> _Task to complete_
Extract the opening line of the entries and every line after it, stopping at and including the line that contains "Task: Click the Reset". Do not include pictures.

Data Start Marker

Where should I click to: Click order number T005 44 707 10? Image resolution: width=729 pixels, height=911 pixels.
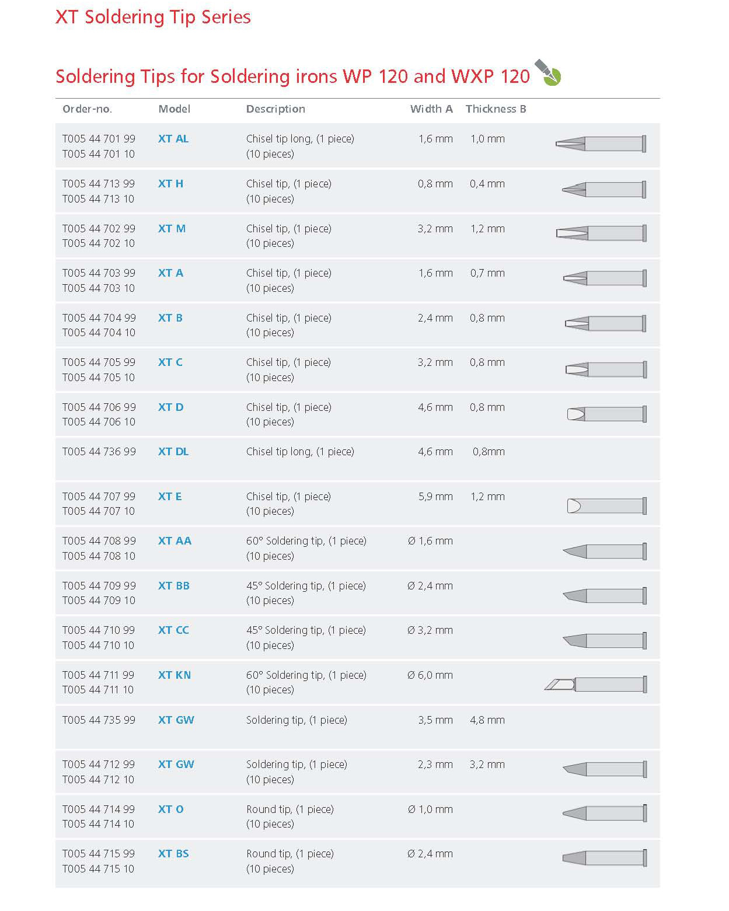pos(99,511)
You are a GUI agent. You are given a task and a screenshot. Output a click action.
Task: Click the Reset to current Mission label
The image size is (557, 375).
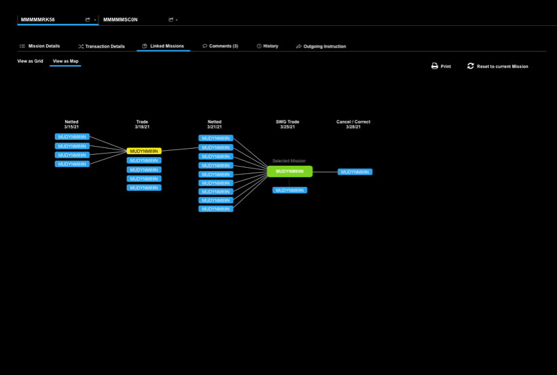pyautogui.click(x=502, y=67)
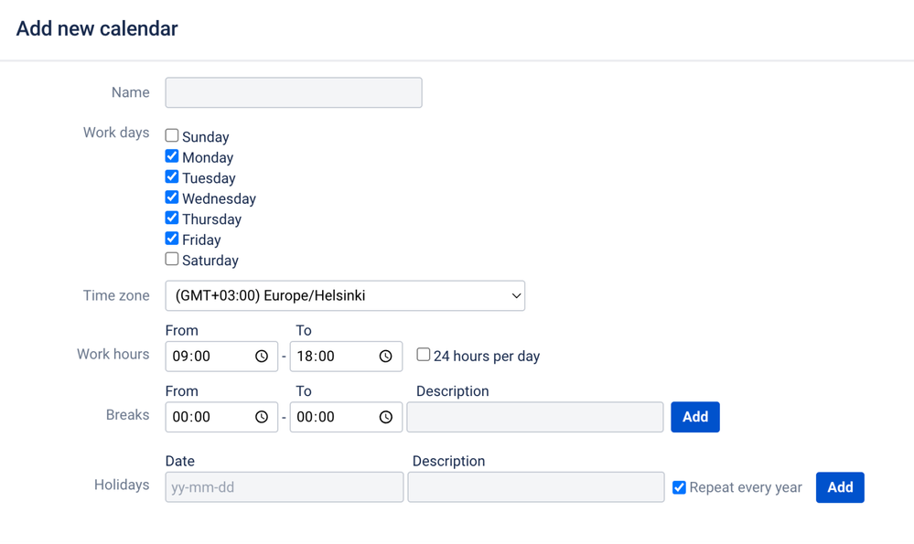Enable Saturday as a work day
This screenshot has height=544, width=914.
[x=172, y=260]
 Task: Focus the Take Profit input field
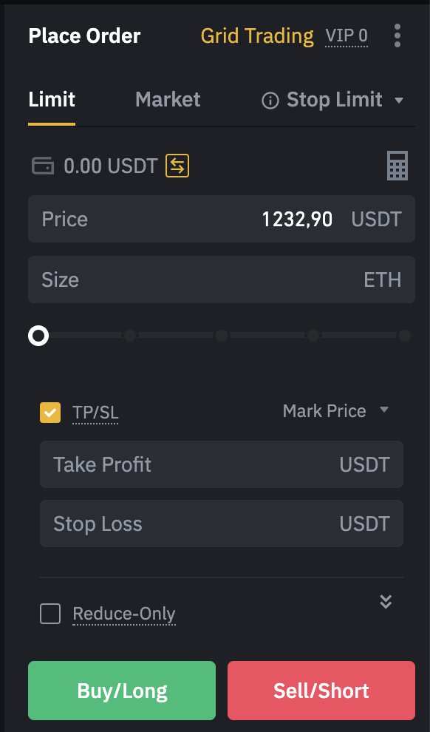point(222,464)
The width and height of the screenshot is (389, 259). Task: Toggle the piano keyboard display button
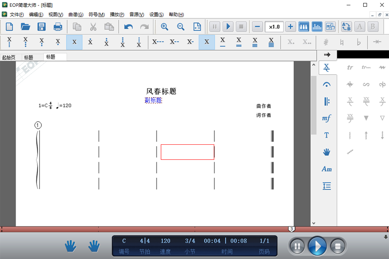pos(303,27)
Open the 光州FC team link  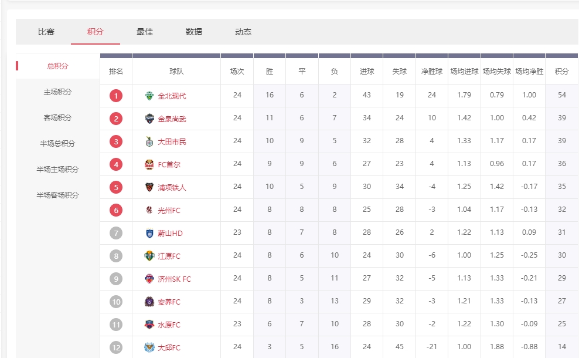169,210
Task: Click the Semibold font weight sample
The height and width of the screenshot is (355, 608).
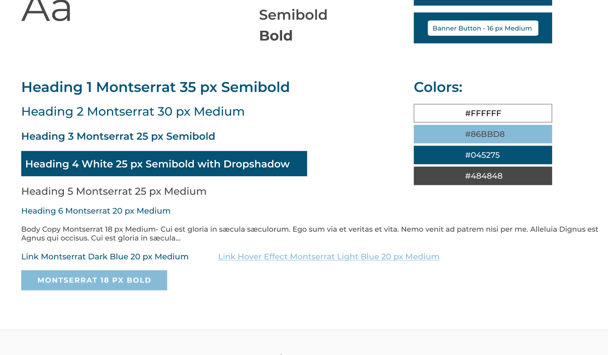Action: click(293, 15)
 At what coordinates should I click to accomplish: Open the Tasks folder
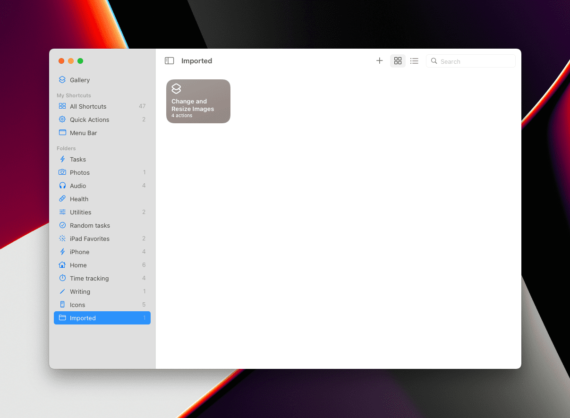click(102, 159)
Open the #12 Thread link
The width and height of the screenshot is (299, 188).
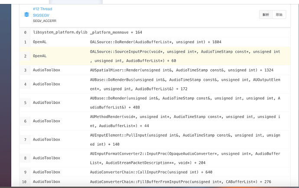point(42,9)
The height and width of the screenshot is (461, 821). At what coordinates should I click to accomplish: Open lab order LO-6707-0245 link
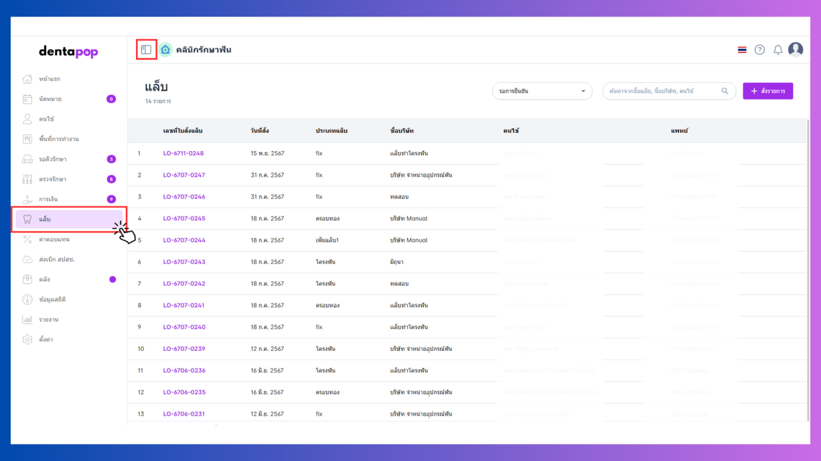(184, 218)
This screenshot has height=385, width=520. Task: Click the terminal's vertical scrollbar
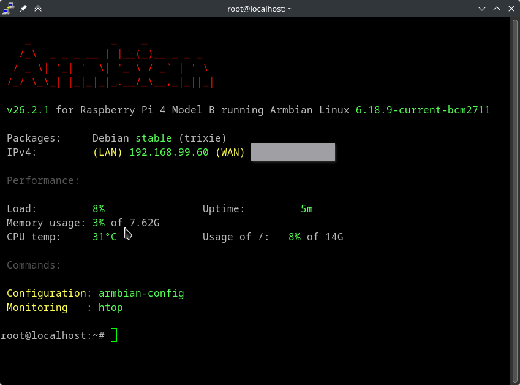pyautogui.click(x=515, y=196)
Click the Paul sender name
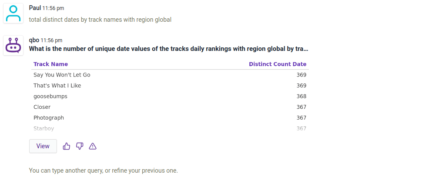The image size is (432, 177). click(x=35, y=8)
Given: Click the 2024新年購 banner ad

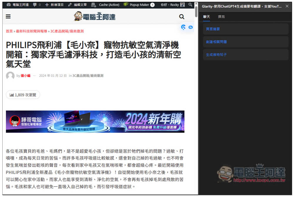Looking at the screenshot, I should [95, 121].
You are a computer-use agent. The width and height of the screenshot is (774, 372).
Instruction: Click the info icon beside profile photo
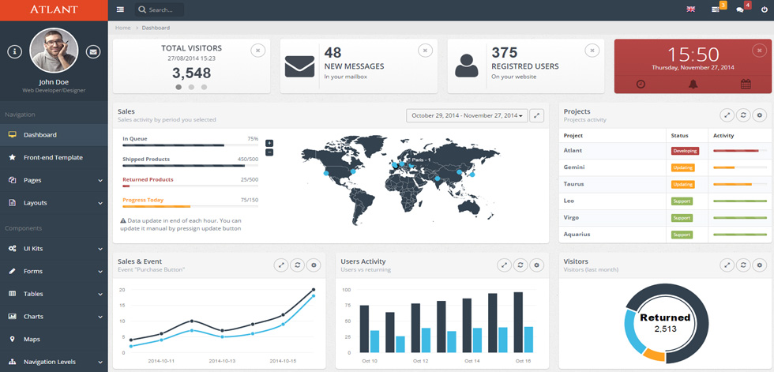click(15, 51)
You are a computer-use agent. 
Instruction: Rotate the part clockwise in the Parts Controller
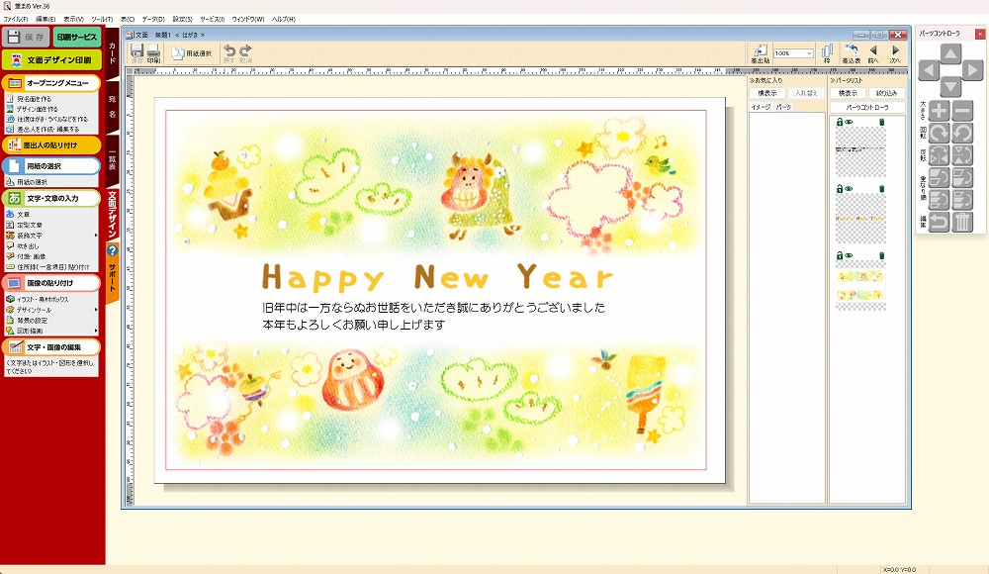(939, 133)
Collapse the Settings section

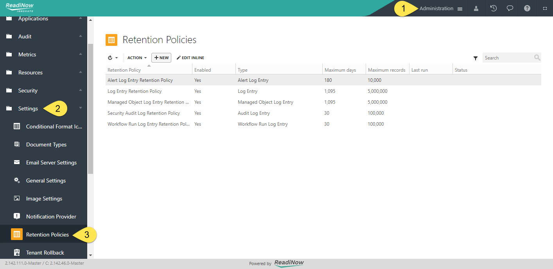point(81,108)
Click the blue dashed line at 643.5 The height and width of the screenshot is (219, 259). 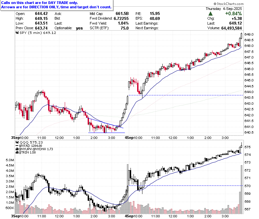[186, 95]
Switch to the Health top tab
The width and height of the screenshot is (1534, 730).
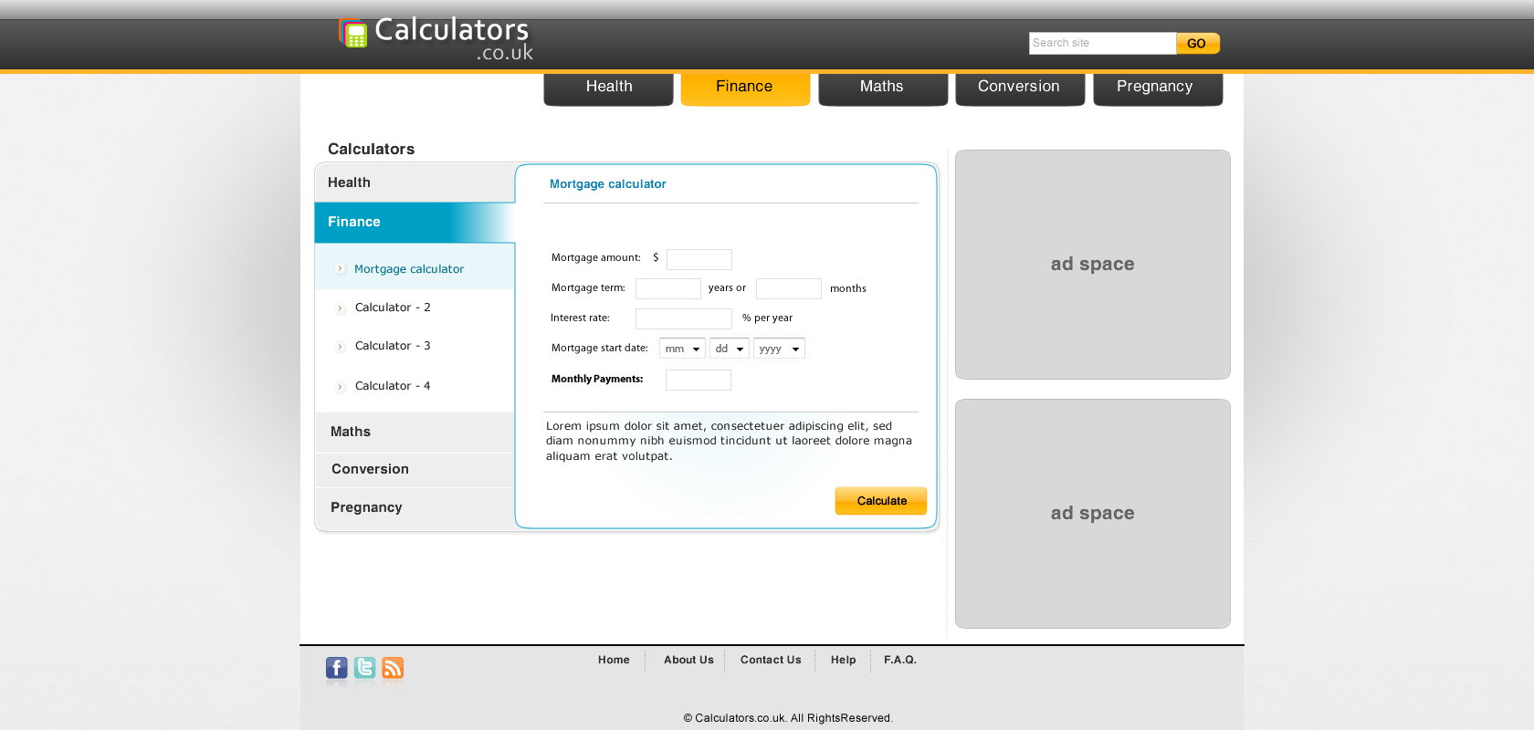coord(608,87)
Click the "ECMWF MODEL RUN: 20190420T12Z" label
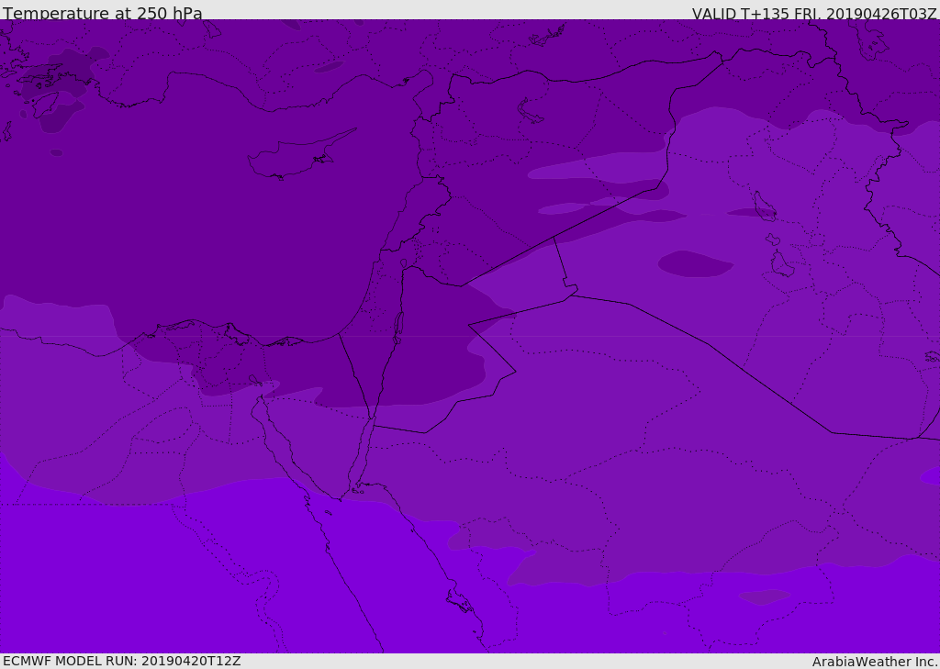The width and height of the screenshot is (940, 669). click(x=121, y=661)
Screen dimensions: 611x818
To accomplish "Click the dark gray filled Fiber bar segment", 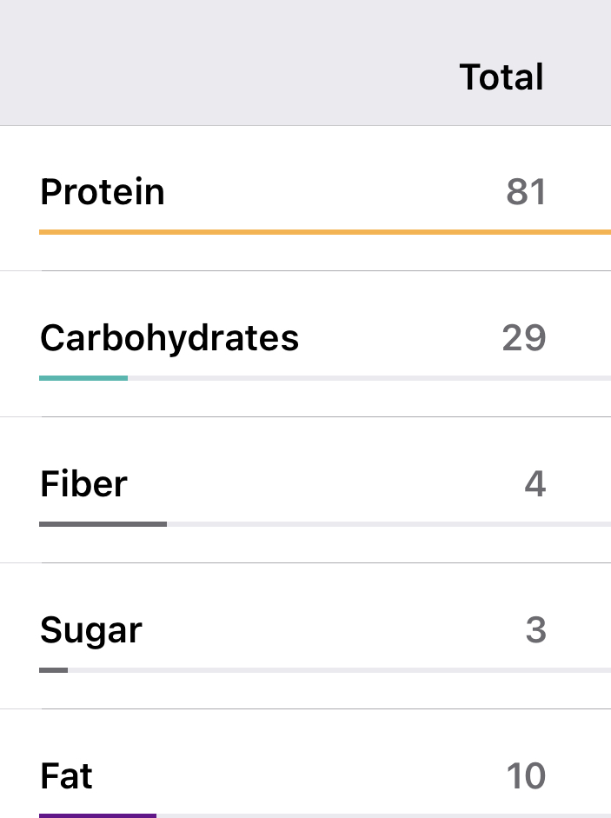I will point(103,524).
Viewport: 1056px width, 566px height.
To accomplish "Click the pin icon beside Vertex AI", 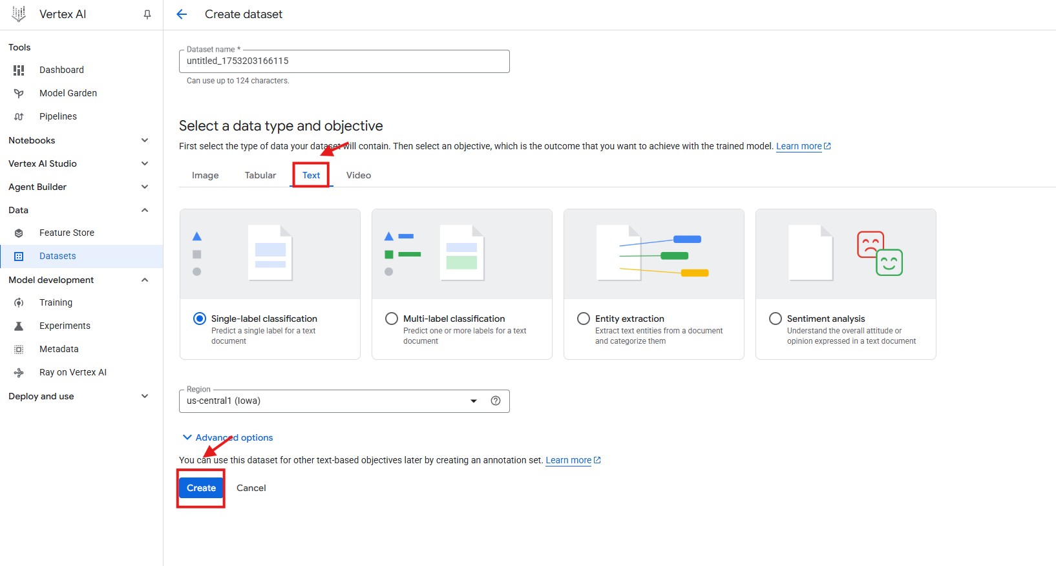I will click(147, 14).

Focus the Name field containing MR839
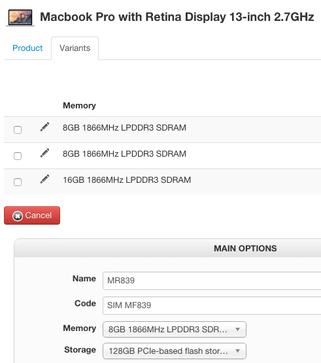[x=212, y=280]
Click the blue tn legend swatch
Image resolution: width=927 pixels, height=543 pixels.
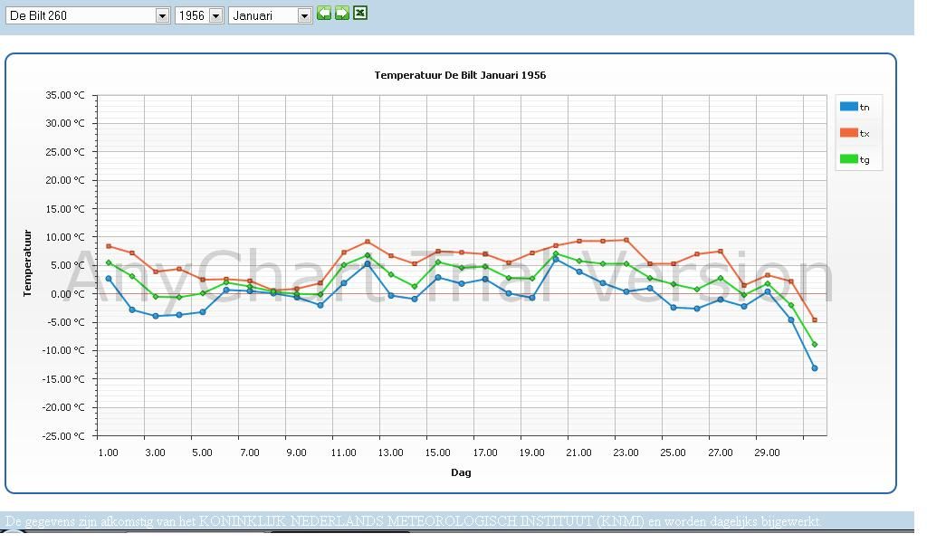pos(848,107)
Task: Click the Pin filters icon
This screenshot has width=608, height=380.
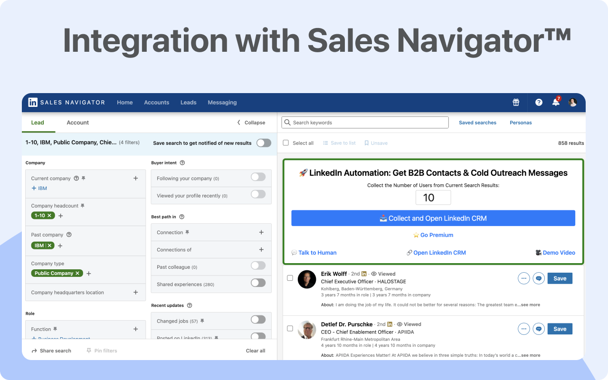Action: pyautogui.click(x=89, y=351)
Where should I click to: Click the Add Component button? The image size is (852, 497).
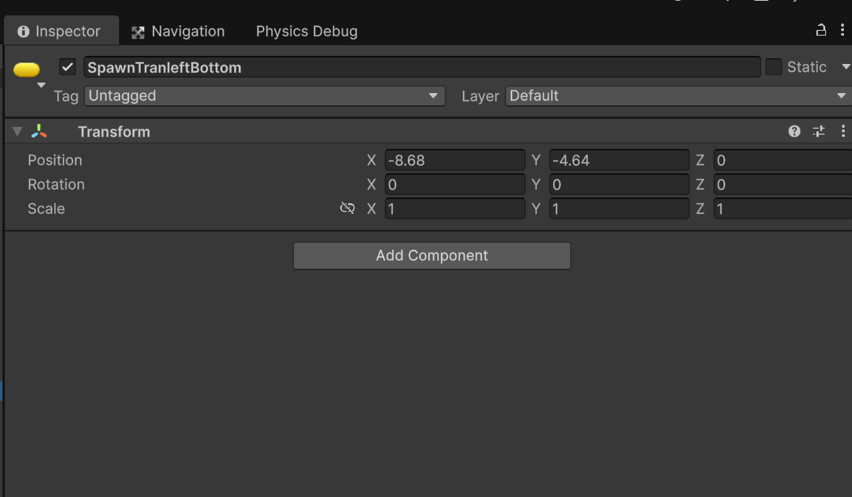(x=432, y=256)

Data End Marker

> _Solved exercise_
Where should I click to: Click order number T005 44 707 10? Image resolution: width=729 pixels, height=911 pixels.
pos(99,511)
You are a GUI agent. You are given a task and a screenshot. Output a click action.
Task: Click the Reset to current Mission label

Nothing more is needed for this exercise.